Guillaume Racicot
Guillaume Racicot

Reputation: 41770

Checking for constexpr in a concept

I just started doing concepts. The syntax for checking expressions is really useful and removes me a lot of boilerplate I had with sfinae. However I wondered how can I check if an expression can be used in a constexpr context. Sometimes those expression results in void. The way I can imagine would look like this, with the constexpr keyword uncommented:

template<typename T>
concept foo = requires(T t) {
    /* constexpr */ { t.bar(); } -> std::same_as<void>;
    /* constepxr */ { T::foo; };
}

However, I highly doubt this is the right syntax. Is there an easy way to check for the constexpr-ness of the expression in a concept?

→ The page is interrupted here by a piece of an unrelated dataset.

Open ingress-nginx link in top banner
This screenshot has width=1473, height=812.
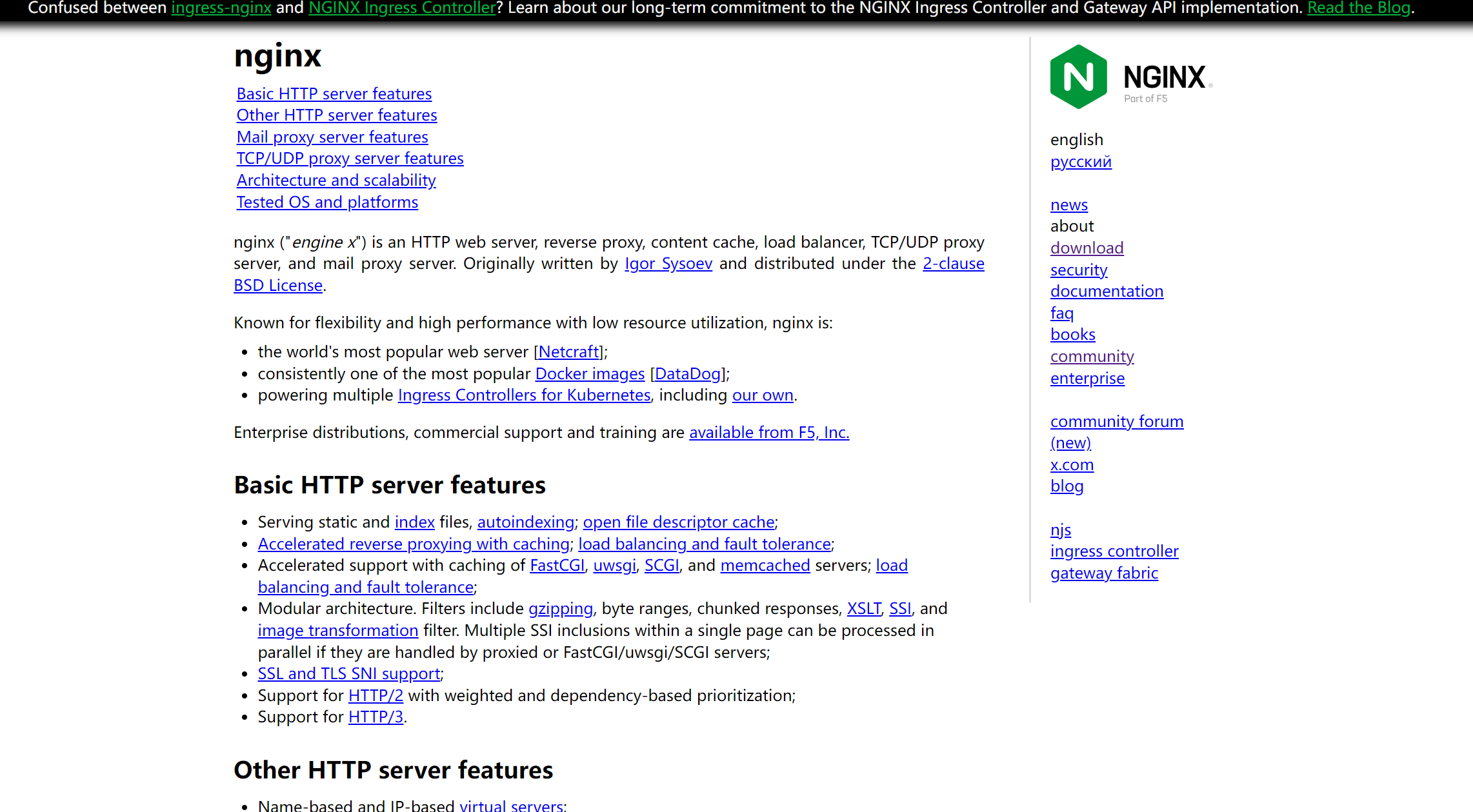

I don't want to check if the evaluation of a constexpr function won't fail for all possible values of t, I want to know if I can put that expression at a place where the compiler expect something to be evaluable at compile time.

Upvotes: 13

Views: 1932

Answers (2)

Alex Vaskov
Alex Vaskov

Reputation: 248

How about this one:

template <typename F, auto Test=std::bool_constant<(F{}(), true)>()>
consteval auto is_constexpr (F) { return Test; }

EDIT: the one I wrote before doesn't work in clang > 13.0 for some reason, but this does

and then

requires (T t) {
    is_constexpr([]{ T{}.cols(); });
}

Here we use the C++20's consteval func to force constexpr check inside and the fact that since C++20 simple lambdas can be default-constructed, hence we construct it here from F{} and here we go :)

Upvotes: 2

Fedor
Fedor

Reputation: 21189

I think the expected concept can be created using std::bool_constant, which has the property that the failure of substitution in its argument of not-constant expression is not a compilation error, but just makes the concept false.

The proposed solution is

#include <concepts>
#include <type_traits>

template<typename T>
concept HasConstexprVoidBar = 
requires(T t) {
    { t.bar() } -> std::same_as<void>;
    { std::bool_constant<(T{}.bar(), true)>() } -> std::same_as<std::true_type>;
};

struct A {
    constexpr void bar() {}
};

struct B {
    void bar() {}
};

int main() {
    // concept check passes for constexpt A::bar()
    static_assert( HasConstexprVoidBar<A> );
    // concept check fails for B::bar()
    static_assert( !HasConstexprVoidBar<B> );
}

Here the concept HasConstexprVoidBar is verified successfully for struct A having constexpr void method bar and evaluates to false for struct B having not-constexpr method.